Fred told Nigel, “Open your damned computer up to a general view of the county’s geology, hotshot. You’ll see parallel bands of rock types cutting across from east to west. The Conestoga limestone sits right smack in the middle. Flat to shallow slopes, and all that lime to enrich the soil. No need to irrigate. The Germans gobbled it up. Parallel to that to the north, you have several other limestones and dolomites; some have steeper slopes, locally. Along the north edge of the county, you have sandstones and shales, some quite steep, and nowhere near as fertile. To the south, you have granites and gneiss, less desirable yet. Way down in the southernmost bit of the county, you have the Peters Creek schist all riddled with serpentine barrens. No way you’re going to make a farm out of that.”
Here I cut in. “Where are the chromite mines?” I inquired.

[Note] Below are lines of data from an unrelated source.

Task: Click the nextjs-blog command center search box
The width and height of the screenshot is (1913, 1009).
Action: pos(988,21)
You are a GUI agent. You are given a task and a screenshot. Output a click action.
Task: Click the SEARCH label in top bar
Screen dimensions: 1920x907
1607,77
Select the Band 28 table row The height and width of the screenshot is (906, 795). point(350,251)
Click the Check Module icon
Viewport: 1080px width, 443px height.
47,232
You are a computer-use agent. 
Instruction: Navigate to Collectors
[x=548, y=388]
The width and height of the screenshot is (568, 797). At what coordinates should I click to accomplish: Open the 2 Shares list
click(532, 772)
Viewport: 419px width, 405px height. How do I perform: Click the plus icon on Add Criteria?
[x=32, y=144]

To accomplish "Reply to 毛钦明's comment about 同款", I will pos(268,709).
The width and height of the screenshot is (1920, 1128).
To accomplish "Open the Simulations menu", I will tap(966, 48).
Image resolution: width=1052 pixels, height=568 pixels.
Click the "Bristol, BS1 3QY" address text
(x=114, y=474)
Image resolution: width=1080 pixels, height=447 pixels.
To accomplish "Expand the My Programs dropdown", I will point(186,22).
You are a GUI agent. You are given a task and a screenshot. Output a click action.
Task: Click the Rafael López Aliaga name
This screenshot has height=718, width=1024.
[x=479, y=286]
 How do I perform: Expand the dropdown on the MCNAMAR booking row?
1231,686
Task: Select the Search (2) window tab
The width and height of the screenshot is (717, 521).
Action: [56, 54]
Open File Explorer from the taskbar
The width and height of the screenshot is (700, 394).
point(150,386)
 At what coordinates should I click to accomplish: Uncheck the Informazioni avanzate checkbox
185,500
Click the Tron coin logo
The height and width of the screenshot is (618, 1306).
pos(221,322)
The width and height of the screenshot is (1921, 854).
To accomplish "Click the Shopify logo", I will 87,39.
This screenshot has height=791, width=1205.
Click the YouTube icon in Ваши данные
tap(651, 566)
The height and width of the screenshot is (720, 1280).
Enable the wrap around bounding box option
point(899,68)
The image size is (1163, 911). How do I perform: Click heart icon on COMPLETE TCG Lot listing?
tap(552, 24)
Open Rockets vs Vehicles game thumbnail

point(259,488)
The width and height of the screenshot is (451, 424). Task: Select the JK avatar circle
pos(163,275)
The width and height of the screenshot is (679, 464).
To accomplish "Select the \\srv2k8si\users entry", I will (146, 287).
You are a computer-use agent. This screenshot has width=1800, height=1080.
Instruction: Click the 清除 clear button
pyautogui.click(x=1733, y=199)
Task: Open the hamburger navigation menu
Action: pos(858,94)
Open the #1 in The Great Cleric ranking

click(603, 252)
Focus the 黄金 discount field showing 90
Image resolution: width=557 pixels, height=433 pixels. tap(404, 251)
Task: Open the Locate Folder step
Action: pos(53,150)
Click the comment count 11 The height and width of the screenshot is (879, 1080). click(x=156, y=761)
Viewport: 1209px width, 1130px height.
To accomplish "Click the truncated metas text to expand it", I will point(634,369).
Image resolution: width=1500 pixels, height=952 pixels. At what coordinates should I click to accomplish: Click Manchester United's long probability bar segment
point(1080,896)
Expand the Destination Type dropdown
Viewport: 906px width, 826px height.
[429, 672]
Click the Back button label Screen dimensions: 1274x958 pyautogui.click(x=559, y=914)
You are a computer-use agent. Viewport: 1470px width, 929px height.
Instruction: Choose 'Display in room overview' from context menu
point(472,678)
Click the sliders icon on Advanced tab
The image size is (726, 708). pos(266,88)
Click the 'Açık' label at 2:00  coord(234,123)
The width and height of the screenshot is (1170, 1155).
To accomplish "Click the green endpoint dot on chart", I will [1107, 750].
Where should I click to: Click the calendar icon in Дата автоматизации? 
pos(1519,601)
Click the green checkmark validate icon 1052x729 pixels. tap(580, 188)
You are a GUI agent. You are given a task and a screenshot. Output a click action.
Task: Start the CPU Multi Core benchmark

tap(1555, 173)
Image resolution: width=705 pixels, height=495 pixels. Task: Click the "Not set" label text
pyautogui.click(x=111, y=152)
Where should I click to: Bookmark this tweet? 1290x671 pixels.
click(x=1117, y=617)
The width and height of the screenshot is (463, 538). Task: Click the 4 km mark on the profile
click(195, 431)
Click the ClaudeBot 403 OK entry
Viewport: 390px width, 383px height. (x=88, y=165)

Fred said, “They’re down there in the barrens. We’ll go there later today. Just the sort of field location Nigel would adore. They don’t call it the barrens for nothing.”
“Oh, Gawd,” Nigel moaned. “That means ticks, I suppose.”
Fred cackled. “Big as hubcaps. But first we’re running over to Manheim Township to look at the limonite pseudomorphs, right, Jenny?”
Jenny sighed. “Actually, Fred, they paved them over yesterday.”
“What!”
I turned and looked back over the seat toward Jenny. She had folded her arms across her chest as if she were cold, and was staring out the window.
“But we had an agreement that they were going to leave that land open!” Fred howled.
“I know, Fred. I’m disappointed, too.”
“Disappointed? How about outraged!”
“Now, Fred …”
“Jenny, is that some kind of Mennonite thing? How in hell’s name do you keep your cool?”
“It’s not about cool. It’s about saving my fire for a fight I can win.”
I cut in again. “What’s the story here?”